The question I struggle with is what is the alternative to drive by, score so many type milestones and metrics. Or even are the point scores are bad milestone. While sitting in the back yard playing with the dog, Aren and I discussed applying the Kanban system to the robot design. "Line the hall with modular prototypes" is what Aren's comment was. A possible measure of how the season is going could be a backlog, in progress, built and validated kanban bucket chart. Each design in the kanban buckets have a point improvement associated with them so we would have a way to not loose track of the estimated points. Ries basically explains how the team develops a takt time and the time each concept spends in the buckets evens out. Takt time is the elapsed time to complete each unit of work. In this case, backlog would be how long the idea has been known, in progress is how long it takes to get the build plan, build and validation are obvious.

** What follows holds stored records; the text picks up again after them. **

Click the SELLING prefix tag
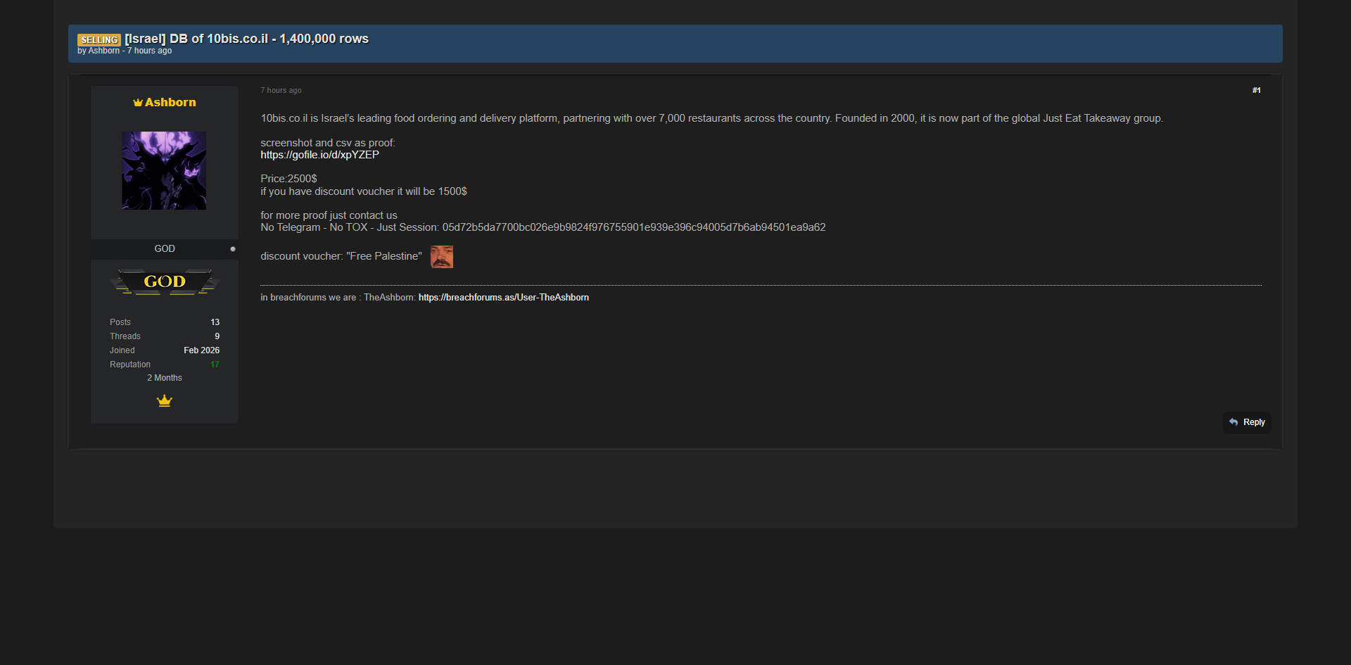 tap(99, 39)
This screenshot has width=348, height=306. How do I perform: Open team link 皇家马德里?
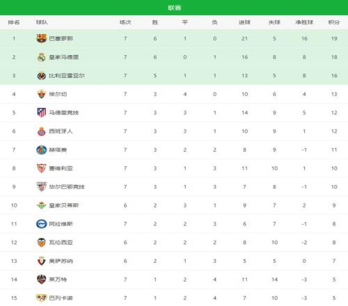(64, 57)
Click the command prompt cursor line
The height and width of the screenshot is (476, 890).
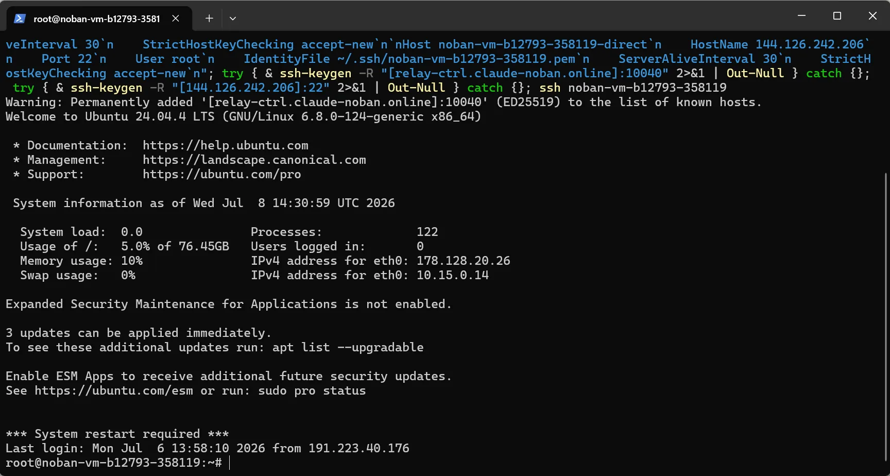pos(117,463)
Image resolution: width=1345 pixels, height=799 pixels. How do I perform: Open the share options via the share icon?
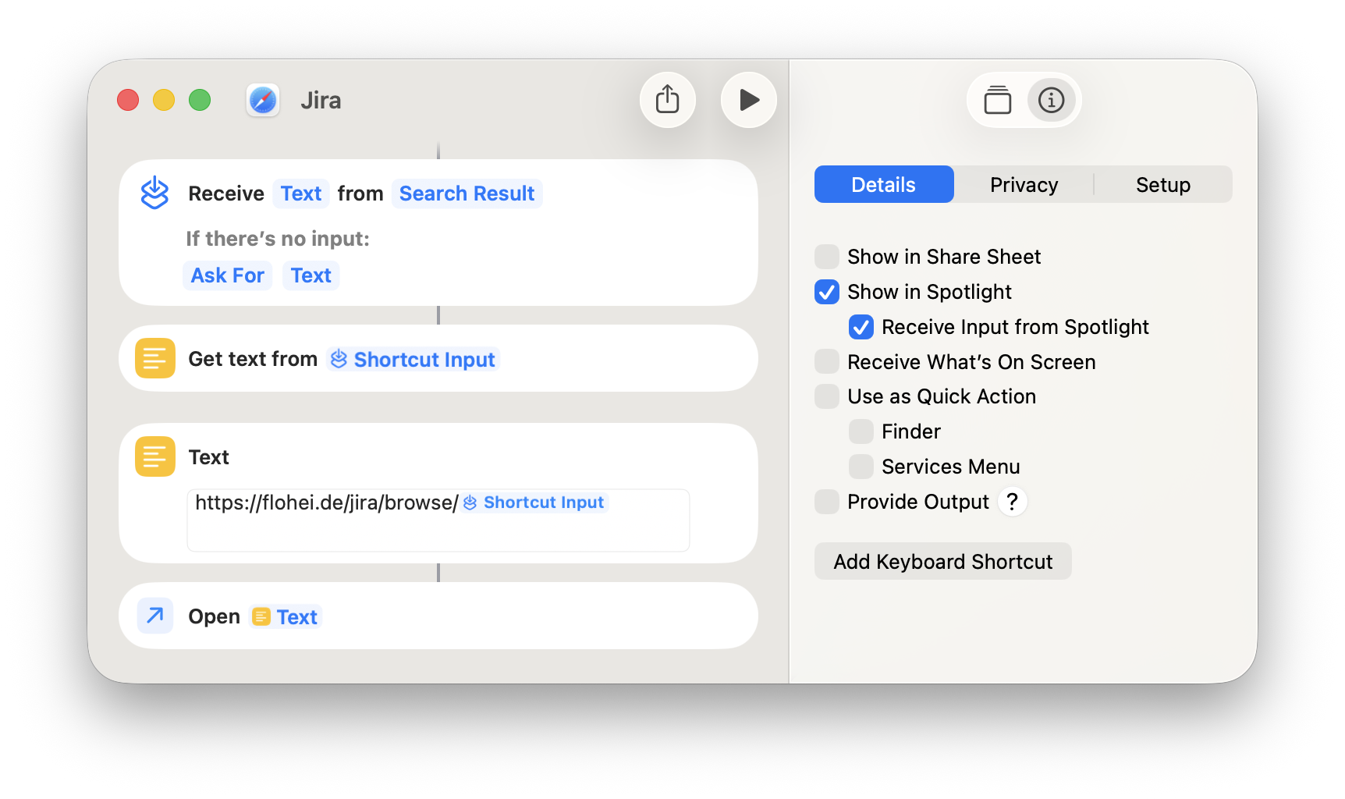[667, 100]
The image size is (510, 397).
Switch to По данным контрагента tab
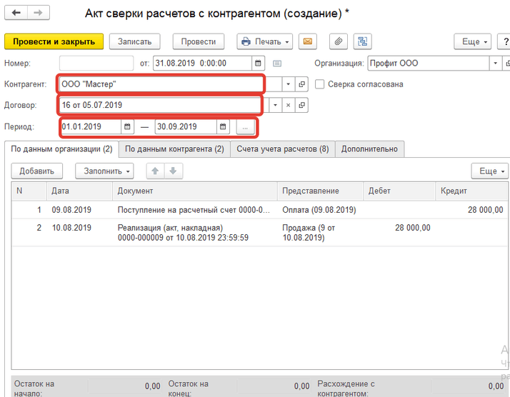(174, 149)
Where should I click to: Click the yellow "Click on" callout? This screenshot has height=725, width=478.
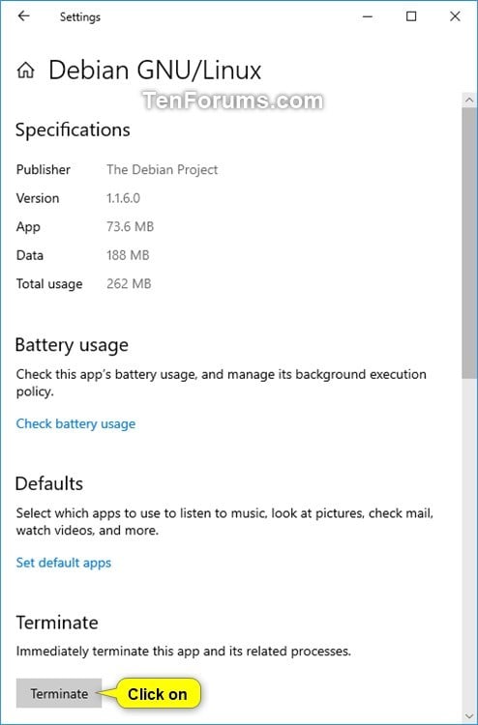tap(158, 694)
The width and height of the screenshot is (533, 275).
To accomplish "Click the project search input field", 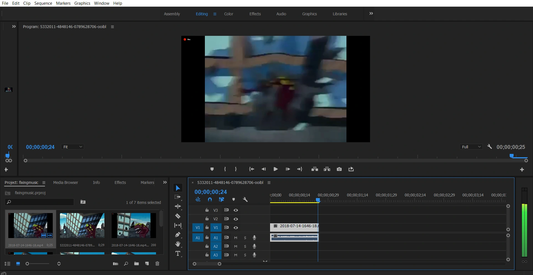I will [42, 202].
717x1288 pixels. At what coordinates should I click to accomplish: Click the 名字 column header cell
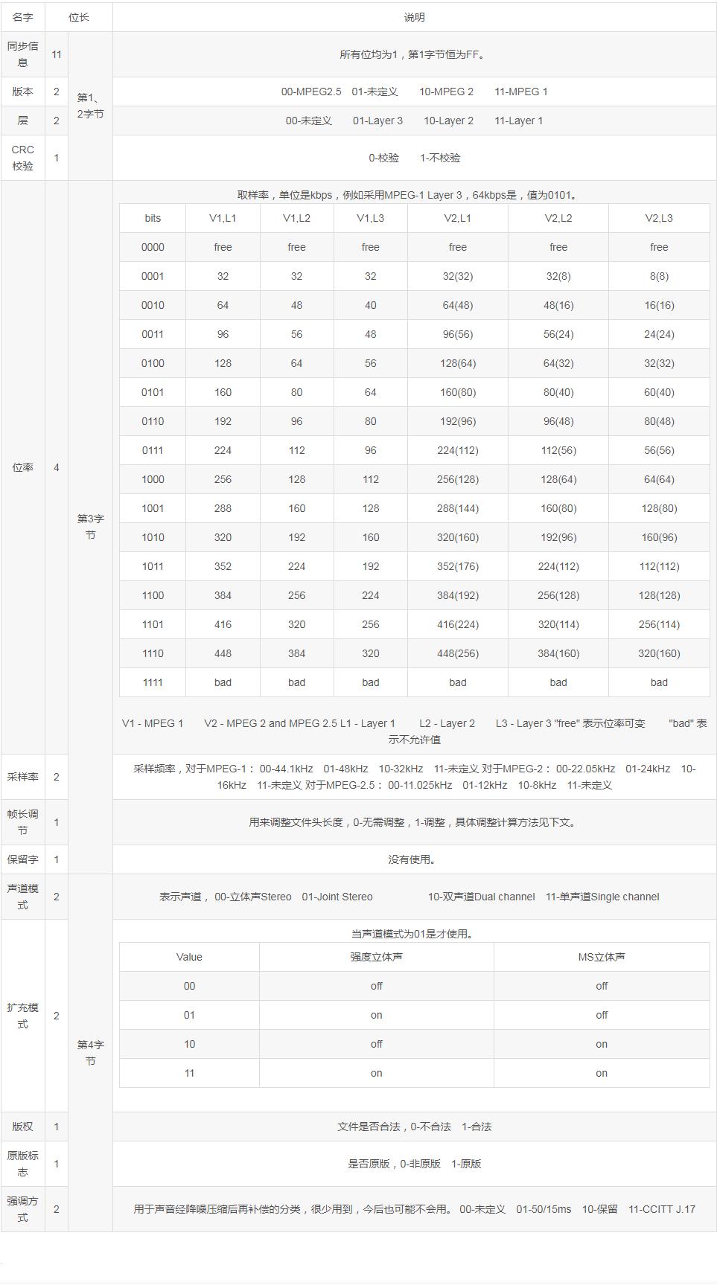point(22,17)
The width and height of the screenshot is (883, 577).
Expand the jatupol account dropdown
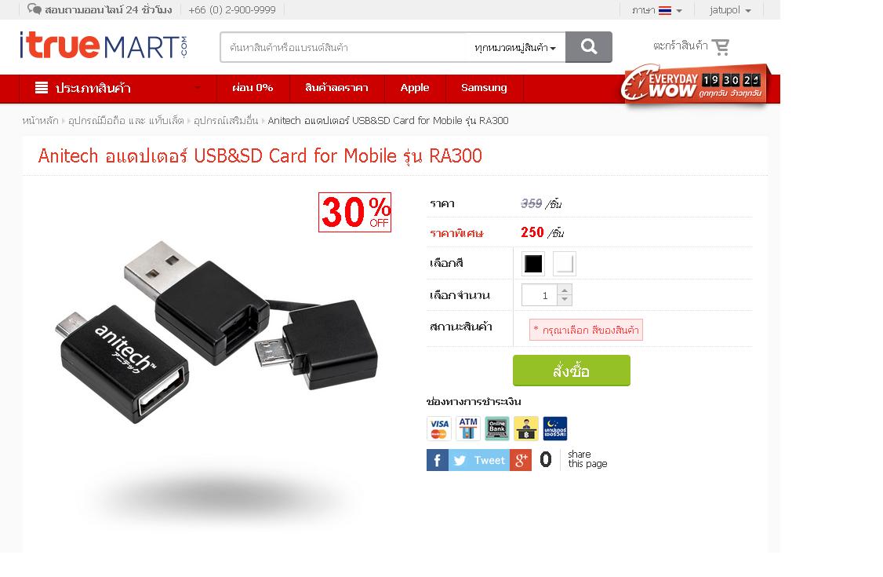pyautogui.click(x=730, y=10)
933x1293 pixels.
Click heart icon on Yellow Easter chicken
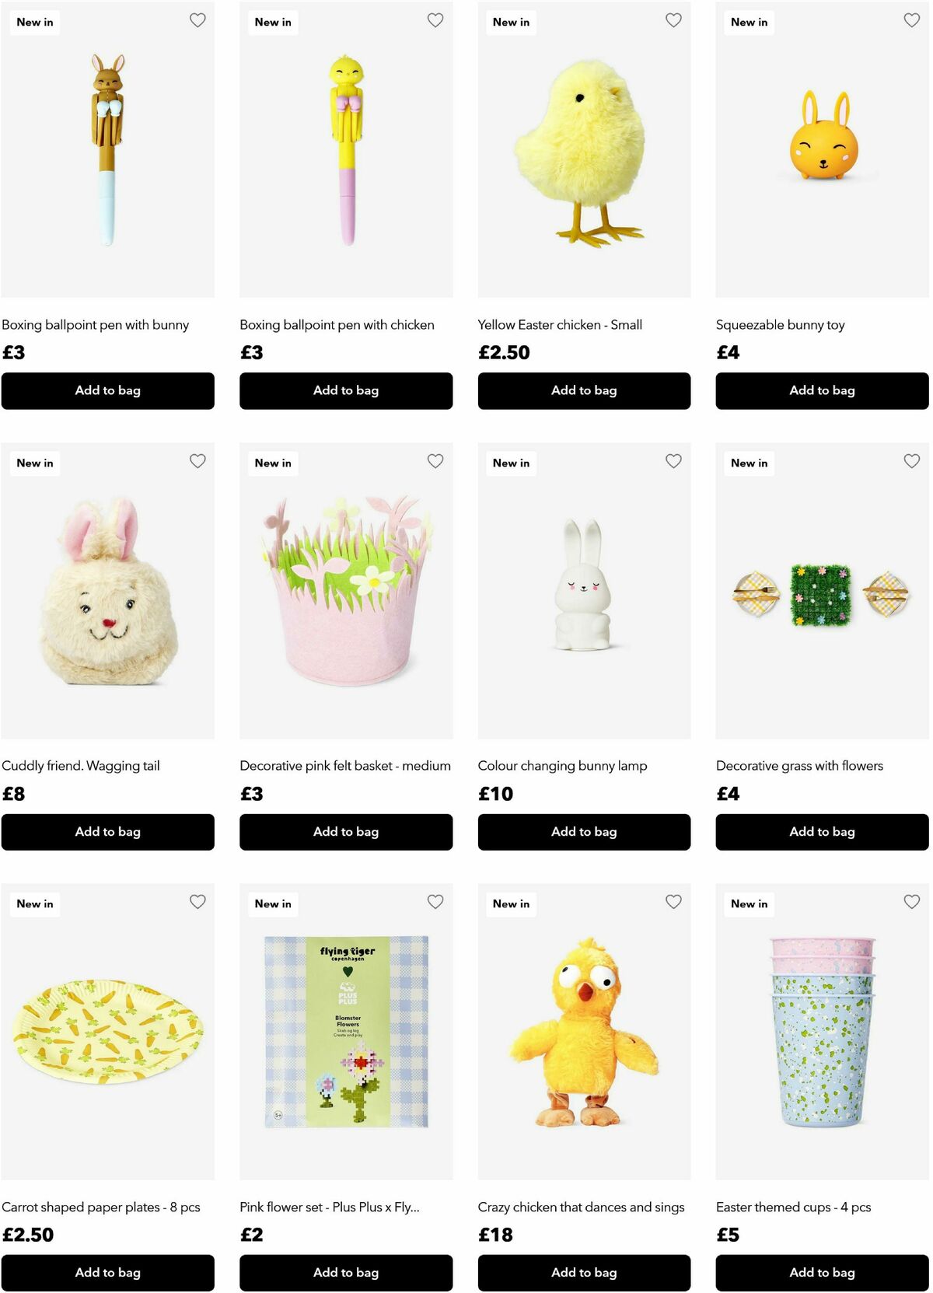(x=673, y=20)
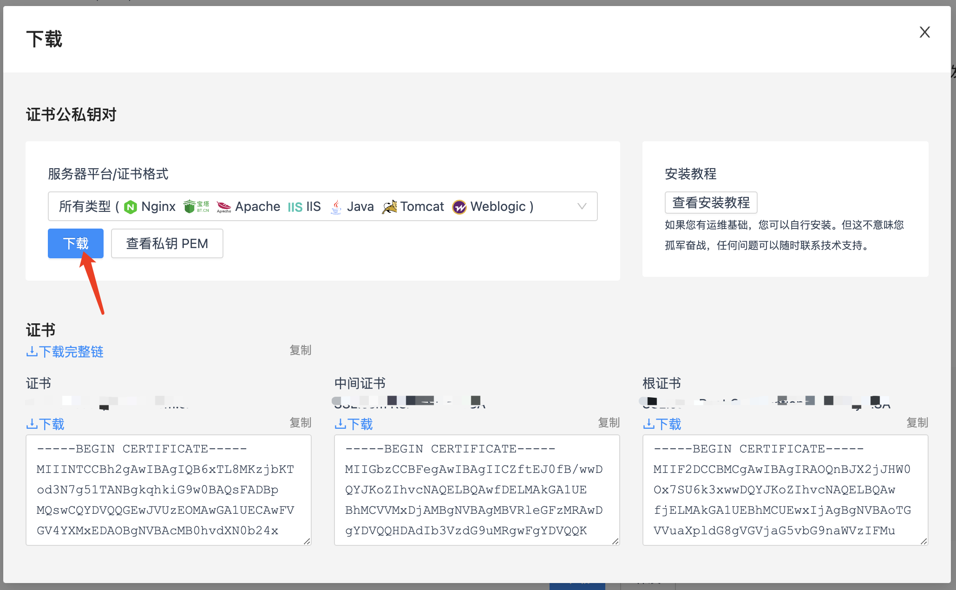Download the 中间证书 intermediate certificate
Screen dimensions: 956x590
pos(354,424)
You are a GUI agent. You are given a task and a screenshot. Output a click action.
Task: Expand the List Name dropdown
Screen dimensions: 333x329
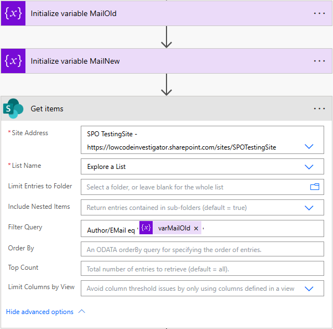tap(309, 167)
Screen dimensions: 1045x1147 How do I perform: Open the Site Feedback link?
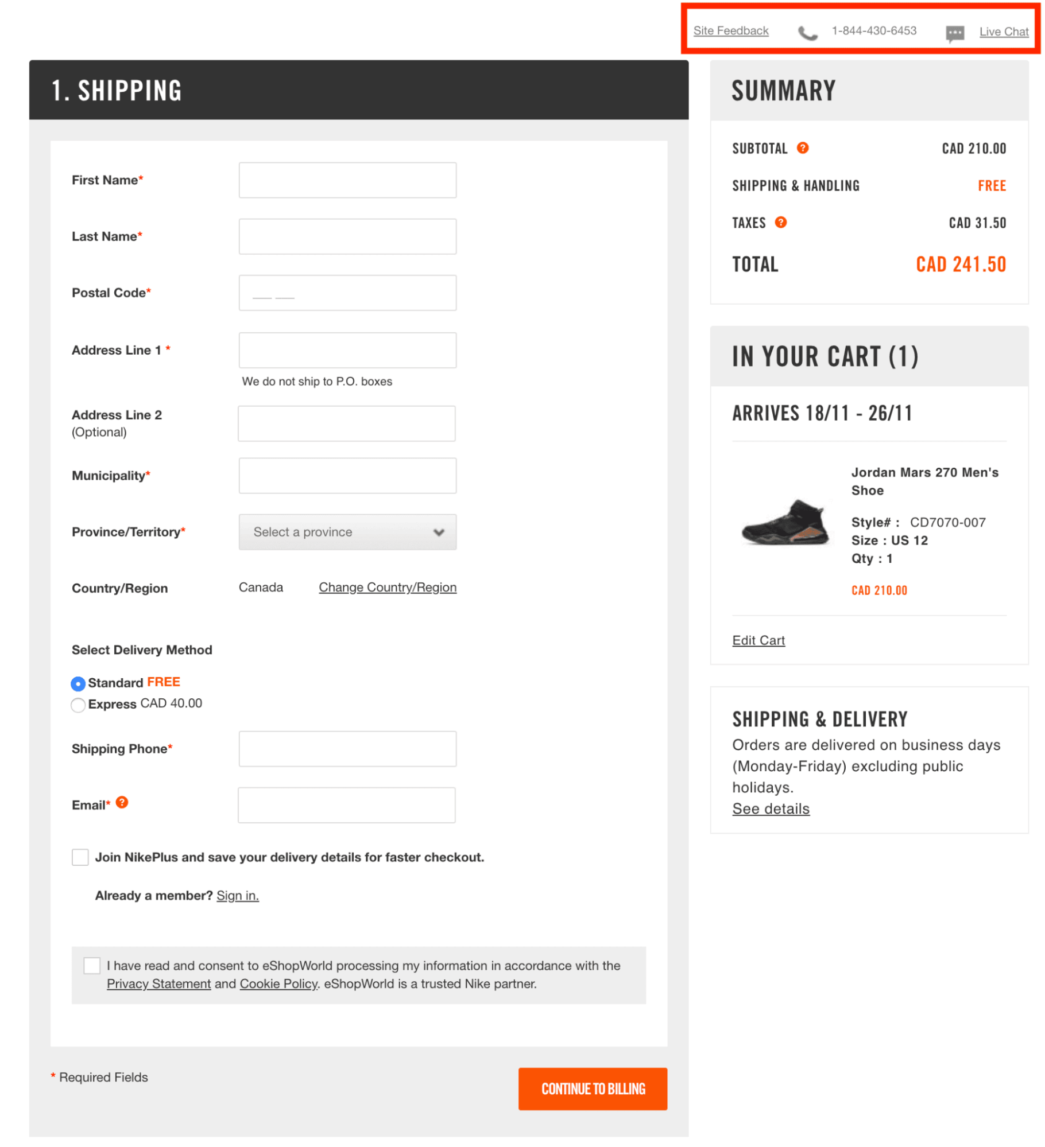[x=730, y=31]
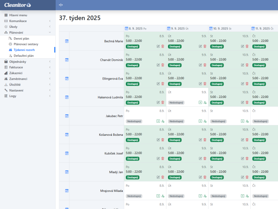Go to Hlavní menu
Screen dimensions: 278x209
18,15
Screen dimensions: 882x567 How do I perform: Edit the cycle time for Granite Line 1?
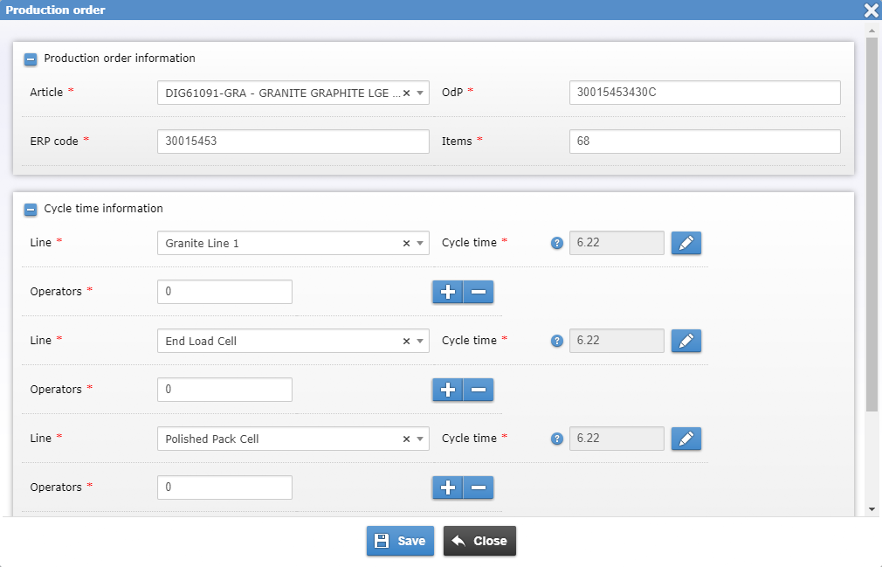click(x=686, y=243)
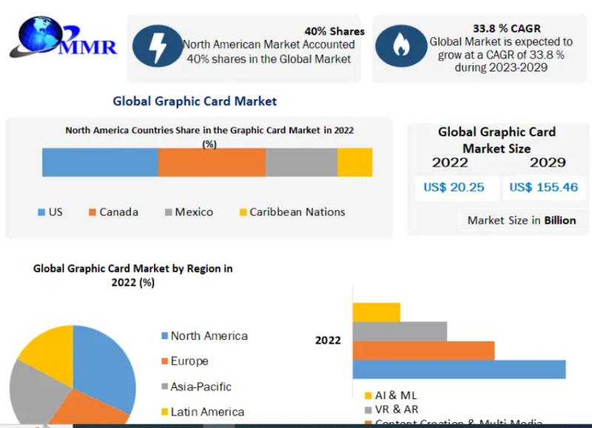Click the flame circle icon

pyautogui.click(x=400, y=46)
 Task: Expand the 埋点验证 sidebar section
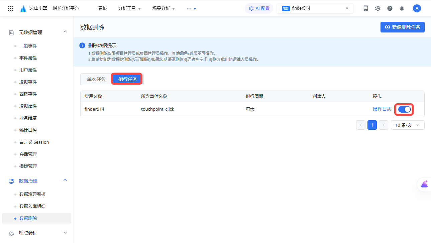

Let's not forget our other disciplines. Out reach can have multiple funnel charts. Funding is contacts, contacts expressing interest, pledged and funded. Community awareness might be more difficult to develop a metric that is not a vanity metric.
PLEASE COMMENT ON THIS!
Chapter 7: Ries talks about metrics with the 3 A's: actionable, accessible, and auditable. Explain what this means and why numbers that don't meet these criteria are vanity metrics.
Actionable, accessible and auditable metrics are metrics that can be easily found and understood by team members, measure clear cause and effect of action taken or the action that needs to be taken and are able to withstand creditable review. Metrics that are not able to demonstrate clear cause and effect are vanity metrics.
Metrics like number of design iterations or outreach contacts made are vanity metrics because the effects measured would be correlatory at best. Mr. Pethan's comment of an outreach metric of the number of donations less than $50 could be a good metric because different outreach strategies could be measured for cause and effect.
Chapter 8: Explain the words "pivot" and "persevere" in the context of a team's way of doing things.
If the team were using a kanban metric an making incremental progress with each bucket full of ideas, then a persevere strategy might be sound. If the kanban buckets were empty or very low and progress was stagnate, then a pivot might be required. Without a good bml feedback loop a pivot vs persevere will be difficult to implement.
Chapter 8: Working rapidly to get the first working product (MVP) is seen as a good thing, but has limitations. How do you know when to work cheap/fast and when to slow it down and make a higher quality product?
If the MPV isn't of sufficient quality to engage your customers, then the measurements may not be accurate even with early adopters. As the startup gains critical mass and moves from early adopters to a more main stream customer, the main stream customers may get frustrated with cheap fast and low feature products.
End with a summary of what you learned.
My key take away is that the mentors need to help the teams develop metrics other than yeah it worked to determine success. I also think that for the robot design these metric may not be easy to determine using metrics that are not vanity based. Based on my comments, you should also assume that I really like the kanban approach to concept development.